The records must be repeated exactly and in their entirety.

**Data shown:**
Content starts

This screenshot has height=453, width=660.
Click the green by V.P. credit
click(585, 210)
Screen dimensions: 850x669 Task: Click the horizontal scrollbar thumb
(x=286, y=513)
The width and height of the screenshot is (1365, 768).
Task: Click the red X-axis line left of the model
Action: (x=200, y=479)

Content ends

**Result of the exercise:**
This screenshot has height=453, width=660.
Click the green by V.P. credit
click(585, 210)
Screen dimensions: 850x669 Task: Click the horizontal scrollbar thumb
(x=286, y=513)
The width and height of the screenshot is (1365, 768).
Task: Click the red X-axis line left of the model
Action: (x=200, y=479)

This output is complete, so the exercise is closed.